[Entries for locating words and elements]
*****

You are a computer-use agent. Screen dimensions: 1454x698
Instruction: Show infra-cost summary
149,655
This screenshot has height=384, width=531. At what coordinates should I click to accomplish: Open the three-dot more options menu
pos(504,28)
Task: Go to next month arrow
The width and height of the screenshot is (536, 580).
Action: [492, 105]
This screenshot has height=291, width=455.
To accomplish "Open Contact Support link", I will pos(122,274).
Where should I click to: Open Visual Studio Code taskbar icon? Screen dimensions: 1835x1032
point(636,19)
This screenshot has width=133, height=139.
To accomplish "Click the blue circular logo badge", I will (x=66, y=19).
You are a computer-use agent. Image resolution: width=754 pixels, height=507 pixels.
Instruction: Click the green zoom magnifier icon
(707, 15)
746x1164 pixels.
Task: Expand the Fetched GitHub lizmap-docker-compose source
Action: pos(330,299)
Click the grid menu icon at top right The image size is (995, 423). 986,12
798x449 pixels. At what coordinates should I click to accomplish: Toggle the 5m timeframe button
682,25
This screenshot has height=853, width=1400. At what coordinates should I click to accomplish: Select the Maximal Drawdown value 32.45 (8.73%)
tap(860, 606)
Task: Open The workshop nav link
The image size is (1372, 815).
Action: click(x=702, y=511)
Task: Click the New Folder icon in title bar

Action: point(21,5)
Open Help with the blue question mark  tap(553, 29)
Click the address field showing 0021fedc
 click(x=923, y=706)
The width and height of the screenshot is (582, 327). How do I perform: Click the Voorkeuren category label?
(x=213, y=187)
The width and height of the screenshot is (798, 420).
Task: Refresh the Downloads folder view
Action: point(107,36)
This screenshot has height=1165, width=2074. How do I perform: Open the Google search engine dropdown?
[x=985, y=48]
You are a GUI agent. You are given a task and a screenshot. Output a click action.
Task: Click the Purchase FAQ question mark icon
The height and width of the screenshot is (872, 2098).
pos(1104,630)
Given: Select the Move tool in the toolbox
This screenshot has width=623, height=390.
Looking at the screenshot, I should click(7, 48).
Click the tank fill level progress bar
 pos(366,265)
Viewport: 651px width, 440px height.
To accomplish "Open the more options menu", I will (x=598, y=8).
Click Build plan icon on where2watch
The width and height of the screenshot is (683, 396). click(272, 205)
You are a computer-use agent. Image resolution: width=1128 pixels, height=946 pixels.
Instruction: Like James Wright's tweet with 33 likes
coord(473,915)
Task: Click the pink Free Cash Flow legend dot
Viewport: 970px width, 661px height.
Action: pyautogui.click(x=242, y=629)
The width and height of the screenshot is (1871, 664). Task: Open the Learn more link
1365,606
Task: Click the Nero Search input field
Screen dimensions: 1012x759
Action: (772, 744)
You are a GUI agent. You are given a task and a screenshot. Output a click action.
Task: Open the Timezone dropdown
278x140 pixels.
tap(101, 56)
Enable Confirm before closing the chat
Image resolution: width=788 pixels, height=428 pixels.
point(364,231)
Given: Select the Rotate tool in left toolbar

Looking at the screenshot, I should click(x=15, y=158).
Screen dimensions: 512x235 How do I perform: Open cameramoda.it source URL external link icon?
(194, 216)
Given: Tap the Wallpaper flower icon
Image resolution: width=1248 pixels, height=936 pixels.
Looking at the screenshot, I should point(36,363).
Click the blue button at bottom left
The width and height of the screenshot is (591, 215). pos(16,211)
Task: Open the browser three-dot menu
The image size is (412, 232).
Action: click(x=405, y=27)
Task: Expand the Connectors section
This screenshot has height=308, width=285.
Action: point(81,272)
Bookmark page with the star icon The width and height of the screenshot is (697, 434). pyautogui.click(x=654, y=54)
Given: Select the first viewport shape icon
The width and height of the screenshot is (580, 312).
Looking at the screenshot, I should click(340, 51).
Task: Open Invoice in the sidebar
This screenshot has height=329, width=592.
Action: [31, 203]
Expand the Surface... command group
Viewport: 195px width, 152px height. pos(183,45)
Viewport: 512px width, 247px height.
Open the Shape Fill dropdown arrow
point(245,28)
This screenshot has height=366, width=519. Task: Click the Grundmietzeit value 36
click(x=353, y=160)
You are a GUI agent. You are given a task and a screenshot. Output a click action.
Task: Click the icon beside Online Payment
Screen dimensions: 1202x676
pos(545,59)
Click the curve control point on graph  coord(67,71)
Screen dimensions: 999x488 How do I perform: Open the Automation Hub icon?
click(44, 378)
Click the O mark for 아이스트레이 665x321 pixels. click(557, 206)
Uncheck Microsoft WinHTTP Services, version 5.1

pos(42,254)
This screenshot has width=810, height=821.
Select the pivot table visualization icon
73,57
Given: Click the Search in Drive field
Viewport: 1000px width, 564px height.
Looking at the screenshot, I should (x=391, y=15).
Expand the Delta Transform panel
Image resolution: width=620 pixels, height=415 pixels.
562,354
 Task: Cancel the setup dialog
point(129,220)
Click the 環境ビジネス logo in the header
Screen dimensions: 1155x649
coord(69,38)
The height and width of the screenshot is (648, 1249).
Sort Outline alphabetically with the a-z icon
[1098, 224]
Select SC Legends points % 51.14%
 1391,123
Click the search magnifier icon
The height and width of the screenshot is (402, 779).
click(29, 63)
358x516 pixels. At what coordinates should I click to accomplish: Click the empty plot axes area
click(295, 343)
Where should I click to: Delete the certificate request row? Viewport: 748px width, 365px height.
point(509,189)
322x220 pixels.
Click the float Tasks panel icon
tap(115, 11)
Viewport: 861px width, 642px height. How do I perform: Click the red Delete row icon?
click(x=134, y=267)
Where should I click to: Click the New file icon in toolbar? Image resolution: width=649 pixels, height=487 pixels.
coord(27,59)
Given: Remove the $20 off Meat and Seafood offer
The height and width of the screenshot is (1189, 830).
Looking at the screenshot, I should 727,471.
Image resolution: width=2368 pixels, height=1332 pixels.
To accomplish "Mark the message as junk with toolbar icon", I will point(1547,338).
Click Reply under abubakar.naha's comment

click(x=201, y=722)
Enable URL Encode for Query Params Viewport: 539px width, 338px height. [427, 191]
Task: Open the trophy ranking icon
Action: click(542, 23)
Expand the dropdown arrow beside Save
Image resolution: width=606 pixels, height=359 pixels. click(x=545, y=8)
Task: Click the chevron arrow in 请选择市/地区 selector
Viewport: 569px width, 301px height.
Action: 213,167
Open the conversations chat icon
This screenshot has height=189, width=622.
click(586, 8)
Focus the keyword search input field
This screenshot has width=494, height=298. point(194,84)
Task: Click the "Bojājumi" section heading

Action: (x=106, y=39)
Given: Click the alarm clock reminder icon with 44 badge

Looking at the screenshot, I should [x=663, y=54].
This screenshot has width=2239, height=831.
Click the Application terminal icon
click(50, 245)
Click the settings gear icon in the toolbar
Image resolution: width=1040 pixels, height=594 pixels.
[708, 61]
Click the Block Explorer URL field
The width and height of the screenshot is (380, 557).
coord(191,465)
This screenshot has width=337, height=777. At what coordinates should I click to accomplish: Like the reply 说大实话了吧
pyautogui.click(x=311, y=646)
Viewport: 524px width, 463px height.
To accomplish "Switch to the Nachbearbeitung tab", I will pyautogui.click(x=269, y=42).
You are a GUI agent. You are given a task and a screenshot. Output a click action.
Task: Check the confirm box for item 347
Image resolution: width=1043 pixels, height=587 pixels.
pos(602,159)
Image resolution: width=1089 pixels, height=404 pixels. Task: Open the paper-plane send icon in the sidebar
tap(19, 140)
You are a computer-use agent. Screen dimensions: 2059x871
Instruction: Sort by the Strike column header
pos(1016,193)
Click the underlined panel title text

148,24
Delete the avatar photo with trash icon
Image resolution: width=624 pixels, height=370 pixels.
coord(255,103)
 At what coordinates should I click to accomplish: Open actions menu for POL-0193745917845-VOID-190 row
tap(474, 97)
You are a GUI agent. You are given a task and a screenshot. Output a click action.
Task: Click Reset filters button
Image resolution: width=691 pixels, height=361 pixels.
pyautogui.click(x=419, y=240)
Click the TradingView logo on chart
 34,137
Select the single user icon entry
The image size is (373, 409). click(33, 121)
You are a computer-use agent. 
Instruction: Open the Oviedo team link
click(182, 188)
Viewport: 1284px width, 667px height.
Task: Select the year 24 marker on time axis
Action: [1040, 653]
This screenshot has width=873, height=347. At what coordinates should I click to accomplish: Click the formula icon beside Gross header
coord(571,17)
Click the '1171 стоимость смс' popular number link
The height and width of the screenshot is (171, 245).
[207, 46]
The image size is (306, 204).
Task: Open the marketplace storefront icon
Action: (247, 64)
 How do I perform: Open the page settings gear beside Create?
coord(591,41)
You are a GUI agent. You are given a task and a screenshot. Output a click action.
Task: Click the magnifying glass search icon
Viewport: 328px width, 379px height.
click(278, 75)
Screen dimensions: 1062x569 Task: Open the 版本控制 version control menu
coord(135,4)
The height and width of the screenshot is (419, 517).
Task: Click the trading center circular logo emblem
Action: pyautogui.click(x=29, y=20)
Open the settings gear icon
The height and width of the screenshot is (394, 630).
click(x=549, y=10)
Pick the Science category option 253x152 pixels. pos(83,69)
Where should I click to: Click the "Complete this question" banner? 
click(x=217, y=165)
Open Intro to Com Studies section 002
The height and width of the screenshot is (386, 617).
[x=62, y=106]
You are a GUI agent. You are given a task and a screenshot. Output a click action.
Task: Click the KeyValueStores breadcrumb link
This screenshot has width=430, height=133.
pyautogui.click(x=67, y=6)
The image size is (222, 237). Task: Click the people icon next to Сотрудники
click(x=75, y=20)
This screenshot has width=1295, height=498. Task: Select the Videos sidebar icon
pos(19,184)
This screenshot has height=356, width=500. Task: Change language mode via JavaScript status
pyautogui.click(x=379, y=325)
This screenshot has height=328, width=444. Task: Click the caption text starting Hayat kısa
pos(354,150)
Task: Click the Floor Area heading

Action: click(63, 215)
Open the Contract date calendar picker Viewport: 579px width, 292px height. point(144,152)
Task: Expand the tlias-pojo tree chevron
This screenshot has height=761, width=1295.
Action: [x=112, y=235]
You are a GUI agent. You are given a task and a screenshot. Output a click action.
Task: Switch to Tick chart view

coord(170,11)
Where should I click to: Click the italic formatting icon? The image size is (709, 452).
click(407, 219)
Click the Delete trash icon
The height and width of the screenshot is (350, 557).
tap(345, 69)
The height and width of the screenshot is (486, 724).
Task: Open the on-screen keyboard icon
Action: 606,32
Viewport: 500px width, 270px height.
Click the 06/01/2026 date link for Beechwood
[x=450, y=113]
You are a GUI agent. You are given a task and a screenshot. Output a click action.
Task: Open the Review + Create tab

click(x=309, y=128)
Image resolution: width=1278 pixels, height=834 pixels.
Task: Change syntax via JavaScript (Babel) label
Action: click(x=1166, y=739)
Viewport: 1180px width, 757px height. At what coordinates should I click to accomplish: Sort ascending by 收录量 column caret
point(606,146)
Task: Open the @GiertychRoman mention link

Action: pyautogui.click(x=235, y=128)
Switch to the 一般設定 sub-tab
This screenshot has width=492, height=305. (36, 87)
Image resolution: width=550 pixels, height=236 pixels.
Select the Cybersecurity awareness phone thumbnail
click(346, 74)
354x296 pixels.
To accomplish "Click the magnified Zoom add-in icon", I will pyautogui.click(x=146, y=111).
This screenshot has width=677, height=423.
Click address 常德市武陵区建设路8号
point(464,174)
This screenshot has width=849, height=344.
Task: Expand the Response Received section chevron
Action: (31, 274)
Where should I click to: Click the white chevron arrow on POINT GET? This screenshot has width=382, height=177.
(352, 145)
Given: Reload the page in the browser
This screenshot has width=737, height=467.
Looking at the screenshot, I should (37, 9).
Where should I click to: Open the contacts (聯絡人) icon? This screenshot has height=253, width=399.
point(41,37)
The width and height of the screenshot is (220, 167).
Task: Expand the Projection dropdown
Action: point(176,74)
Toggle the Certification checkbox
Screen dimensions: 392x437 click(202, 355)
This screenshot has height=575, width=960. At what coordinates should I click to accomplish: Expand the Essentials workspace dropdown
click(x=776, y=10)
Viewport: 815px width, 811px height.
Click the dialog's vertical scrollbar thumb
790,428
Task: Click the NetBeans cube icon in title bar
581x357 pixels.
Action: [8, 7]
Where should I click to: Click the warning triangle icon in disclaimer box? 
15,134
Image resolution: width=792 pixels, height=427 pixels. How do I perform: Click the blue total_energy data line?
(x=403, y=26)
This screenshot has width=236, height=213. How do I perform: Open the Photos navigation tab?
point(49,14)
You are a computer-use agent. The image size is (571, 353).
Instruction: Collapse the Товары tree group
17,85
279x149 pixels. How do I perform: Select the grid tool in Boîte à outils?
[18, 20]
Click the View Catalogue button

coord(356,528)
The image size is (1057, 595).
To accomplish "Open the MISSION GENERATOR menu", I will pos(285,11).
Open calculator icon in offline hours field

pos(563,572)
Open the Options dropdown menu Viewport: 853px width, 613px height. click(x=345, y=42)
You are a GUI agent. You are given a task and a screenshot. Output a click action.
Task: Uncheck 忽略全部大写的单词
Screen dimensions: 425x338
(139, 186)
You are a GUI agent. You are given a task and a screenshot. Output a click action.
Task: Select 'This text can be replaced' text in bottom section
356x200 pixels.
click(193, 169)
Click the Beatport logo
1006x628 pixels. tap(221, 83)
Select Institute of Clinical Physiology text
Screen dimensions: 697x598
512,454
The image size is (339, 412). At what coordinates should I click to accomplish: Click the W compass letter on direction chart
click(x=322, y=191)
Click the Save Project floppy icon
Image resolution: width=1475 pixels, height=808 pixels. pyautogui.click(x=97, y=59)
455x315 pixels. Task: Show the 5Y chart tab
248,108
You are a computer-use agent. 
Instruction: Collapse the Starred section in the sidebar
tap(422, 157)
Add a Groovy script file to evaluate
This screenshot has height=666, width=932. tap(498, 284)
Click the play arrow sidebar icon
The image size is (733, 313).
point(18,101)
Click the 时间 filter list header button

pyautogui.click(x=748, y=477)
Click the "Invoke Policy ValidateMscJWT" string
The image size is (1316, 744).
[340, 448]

*****

* The request
Can you format the part of the records that opens with the line containing "This screenshot has height=291, width=455." and closes with the line containing "point(636,19)" as a numbered list, leaving out any blank lines?

* Output for this exercise
1. This screenshot has height=291, width=455.
2. To accomplish "Open Contact Support link", I will pos(122,274).
3. Where should I click to: Open Visual Studio Code taskbar icon? Screen dimensions: 1835x1032
4. point(636,19)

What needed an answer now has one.